*TASK OBJECTIVE*
Extract the lines from the one containing "Focus the quantity" through the one containing "Action: pyautogui.click(x=49, y=218)", inclusive, and reproduce them exactly with nothing else.

*GIVEN RECORDS*

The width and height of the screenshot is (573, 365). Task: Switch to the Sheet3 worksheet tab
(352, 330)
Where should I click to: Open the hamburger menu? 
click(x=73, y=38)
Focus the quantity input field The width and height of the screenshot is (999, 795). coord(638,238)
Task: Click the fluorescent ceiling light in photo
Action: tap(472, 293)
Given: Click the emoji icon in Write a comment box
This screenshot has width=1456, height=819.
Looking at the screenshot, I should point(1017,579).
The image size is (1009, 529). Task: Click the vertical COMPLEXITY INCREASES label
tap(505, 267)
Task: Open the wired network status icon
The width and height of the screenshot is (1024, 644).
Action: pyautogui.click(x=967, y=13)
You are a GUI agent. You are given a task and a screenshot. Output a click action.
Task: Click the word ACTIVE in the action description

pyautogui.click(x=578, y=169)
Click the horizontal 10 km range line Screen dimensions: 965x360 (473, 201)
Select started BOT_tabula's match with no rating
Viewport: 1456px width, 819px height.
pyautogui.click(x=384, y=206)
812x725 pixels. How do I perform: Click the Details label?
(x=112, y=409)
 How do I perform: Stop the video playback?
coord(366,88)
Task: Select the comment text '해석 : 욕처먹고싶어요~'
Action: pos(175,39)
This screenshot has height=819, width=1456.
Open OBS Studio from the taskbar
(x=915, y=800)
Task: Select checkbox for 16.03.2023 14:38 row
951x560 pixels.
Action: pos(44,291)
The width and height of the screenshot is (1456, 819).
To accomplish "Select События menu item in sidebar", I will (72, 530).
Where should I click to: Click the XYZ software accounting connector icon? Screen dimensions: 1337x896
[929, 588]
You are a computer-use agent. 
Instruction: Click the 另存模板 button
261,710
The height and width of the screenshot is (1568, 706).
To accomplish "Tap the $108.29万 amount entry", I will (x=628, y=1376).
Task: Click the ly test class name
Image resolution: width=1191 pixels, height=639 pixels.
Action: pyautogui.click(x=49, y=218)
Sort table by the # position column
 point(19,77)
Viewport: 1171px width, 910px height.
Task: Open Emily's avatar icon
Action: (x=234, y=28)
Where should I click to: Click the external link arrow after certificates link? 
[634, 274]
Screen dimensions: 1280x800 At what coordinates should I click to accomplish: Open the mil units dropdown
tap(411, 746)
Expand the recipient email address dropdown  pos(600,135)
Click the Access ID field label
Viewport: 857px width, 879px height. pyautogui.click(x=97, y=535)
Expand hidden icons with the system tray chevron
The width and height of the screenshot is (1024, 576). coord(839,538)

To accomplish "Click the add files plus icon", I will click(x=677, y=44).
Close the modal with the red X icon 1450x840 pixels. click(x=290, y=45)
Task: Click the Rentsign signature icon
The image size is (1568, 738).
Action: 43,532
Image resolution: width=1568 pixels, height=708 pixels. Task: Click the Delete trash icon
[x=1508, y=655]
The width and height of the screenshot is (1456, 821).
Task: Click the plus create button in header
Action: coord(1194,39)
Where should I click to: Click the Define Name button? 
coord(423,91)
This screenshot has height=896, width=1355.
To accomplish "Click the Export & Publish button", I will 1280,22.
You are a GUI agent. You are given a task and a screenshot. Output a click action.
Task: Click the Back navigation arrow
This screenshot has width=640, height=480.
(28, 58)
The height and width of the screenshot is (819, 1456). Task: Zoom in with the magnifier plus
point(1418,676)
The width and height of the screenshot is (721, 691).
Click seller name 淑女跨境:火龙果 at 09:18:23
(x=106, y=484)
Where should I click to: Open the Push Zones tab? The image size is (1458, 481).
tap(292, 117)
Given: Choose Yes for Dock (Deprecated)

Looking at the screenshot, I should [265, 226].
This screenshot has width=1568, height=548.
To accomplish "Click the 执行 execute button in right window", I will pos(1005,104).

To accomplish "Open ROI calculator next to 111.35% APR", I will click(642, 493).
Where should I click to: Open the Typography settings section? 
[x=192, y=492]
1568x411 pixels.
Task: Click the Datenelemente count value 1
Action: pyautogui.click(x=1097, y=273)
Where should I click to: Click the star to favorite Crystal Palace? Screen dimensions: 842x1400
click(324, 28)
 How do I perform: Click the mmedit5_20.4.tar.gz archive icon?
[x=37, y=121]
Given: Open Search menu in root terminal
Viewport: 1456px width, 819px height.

*EXERCISE RESULT*
Focus the quantity input field The width and height of the screenshot is (999, 795). coord(638,238)
Task: Click the fluorescent ceiling light in photo
Action: tap(472, 293)
Given: Click the emoji icon in Write a comment box
This screenshot has width=1456, height=819.
Looking at the screenshot, I should point(1017,579).
The image size is (1009, 529). Task: Click the vertical COMPLEXITY INCREASES label
tap(505, 267)
Task: Open the wired network status icon
The width and height of the screenshot is (1024, 644).
Action: pyautogui.click(x=967, y=13)
You are a GUI agent. You are given a task and a screenshot. Output a click action.
Task: Click the word ACTIVE in the action description

pyautogui.click(x=578, y=169)
Click the horizontal 10 km range line Screen dimensions: 965x360 (473, 201)
Select started BOT_tabula's match with no rating
Viewport: 1456px width, 819px height.
pyautogui.click(x=384, y=206)
812x725 pixels. How do I perform: Click the Details label?
(x=112, y=409)
 How do I perform: Stop the video playback?
coord(366,88)
Task: Select the comment text '해석 : 욕처먹고싶어요~'
Action: pos(175,39)
This screenshot has height=819, width=1456.
Open OBS Studio from the taskbar
(x=915, y=800)
Task: Select checkbox for 16.03.2023 14:38 row
951x560 pixels.
Action: pos(44,291)
The width and height of the screenshot is (1456, 819).
To accomplish "Select События menu item in sidebar", I will (72, 530).
Where should I click to: Click the XYZ software accounting connector icon? Screen dimensions: 1337x896
[929, 588]
You are a computer-use agent. 
Instruction: Click the 另存模板 button
261,710
The height and width of the screenshot is (1568, 706).
To accomplish "Tap the $108.29万 amount entry", I will (x=628, y=1376).
Task: Click the ly test class name
Image resolution: width=1191 pixels, height=639 pixels.
Action: pyautogui.click(x=49, y=218)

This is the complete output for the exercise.